Not that she’s complaining.
“We’re in it for another 10 years,” she said. Spurlin’s success has mirrored Tampa General’s. More than 1,200 heart transplants have now been performed at Tampa General, making it one of the 10 busiest heart transplant centers in the nation.
“I’m just so proud to be a part of all this,” said cardiologist Dr. Debbie Rinde-Hoffman, medical director of the TGH Heart Transplant Program. “I’ve watched it grow since I was in training. And now we’re one of the biggest programs in the country, and our success rates continue to be stellar.”
To Dr. Christiano Caldeira, the program’s surgical director, the anniversary is a reminder of how far medicine has progressed.
“What’s most incredible is to see the changes in the field,” he said. “Transplantation has really become the gold standard for end-stage heart disease."
Tampa General’s first patient, Thomas Thrasher, a Tampa Bay area businessman, received Florida’s first successful heart transplant on June 6th, 1985, at age 42. Thrasher went on to start a non-profit transplant advocacy group before his death 11 years later, in May 1996.
Spurlin received his transplant on June 21, 1985. Doctors then told him it might give him an extra five or six years to live. He’s been seriously ill a few times since then, but he’s always pulled through.
“Now we have better drugs that are less toxic. We have better ways to survey for heart disease,” Rinde-Hoffman said. “We have more patients who will stay alive for 30 years, and the new worry will be that they live long enough to develop medical problems associated with old age.”
Today’s heart disease patients benefit from better artificial devices as well, Caldeira said.
“Fifteen years ago, the ventricular assist device was just being born,” he said. “Nowadays, half of our patients, before they get a transplant, have a VAD to maintain their quality of life in preparation for the transplant.”

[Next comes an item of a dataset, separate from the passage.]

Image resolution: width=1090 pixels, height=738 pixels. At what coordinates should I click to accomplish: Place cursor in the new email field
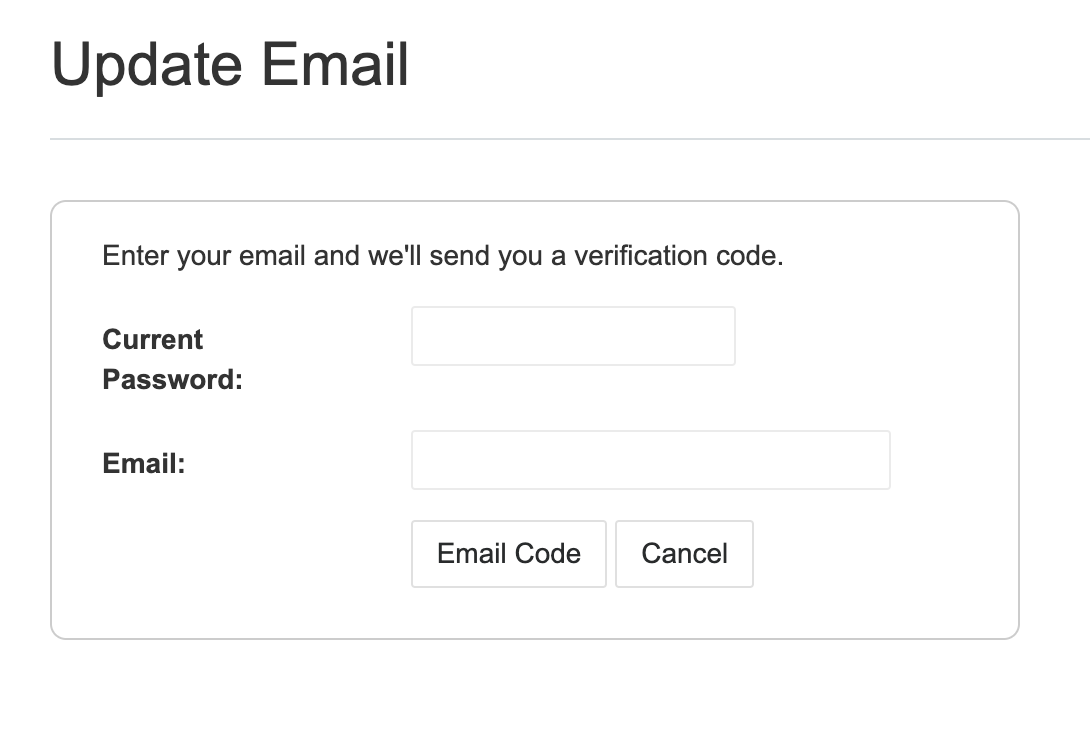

Weston pointed out that, for all their marvels, transplants aren’t the perfect way to mend broken hearts. He envisions a future with better preventive drugs and better artificial hearts. Ultimately, the best solution would be creating new heart muscle from the body’s own stem cells, ending the need for anti-rejection drugs.
“What’s the future?” Weston said. “The holy grail would be stem cell regeneration.”

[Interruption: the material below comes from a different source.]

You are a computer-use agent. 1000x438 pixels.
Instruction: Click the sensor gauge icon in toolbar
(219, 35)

For Spurlin, the next goal is simpler. He wants to return to North Carolina for the rest of the summer. He’ll make sure to notice the sweetness of bird song and the vibrant green of the summer trees. If he’s lucky, he’ll see some bears. He takes time to appreciate such moments.
“It’s been an interesting road,” he said. “You think about all the problems that you face, and you think, ‘Well, how did I do that?’ And there aren’t but two things: the good Lord and the doctors.
“It’s really been a blessing, in a way,” he added. “I’ve been able to offer encouragement to somebody who’s got to go through something similar. We don’t like it. But we just keep on going.”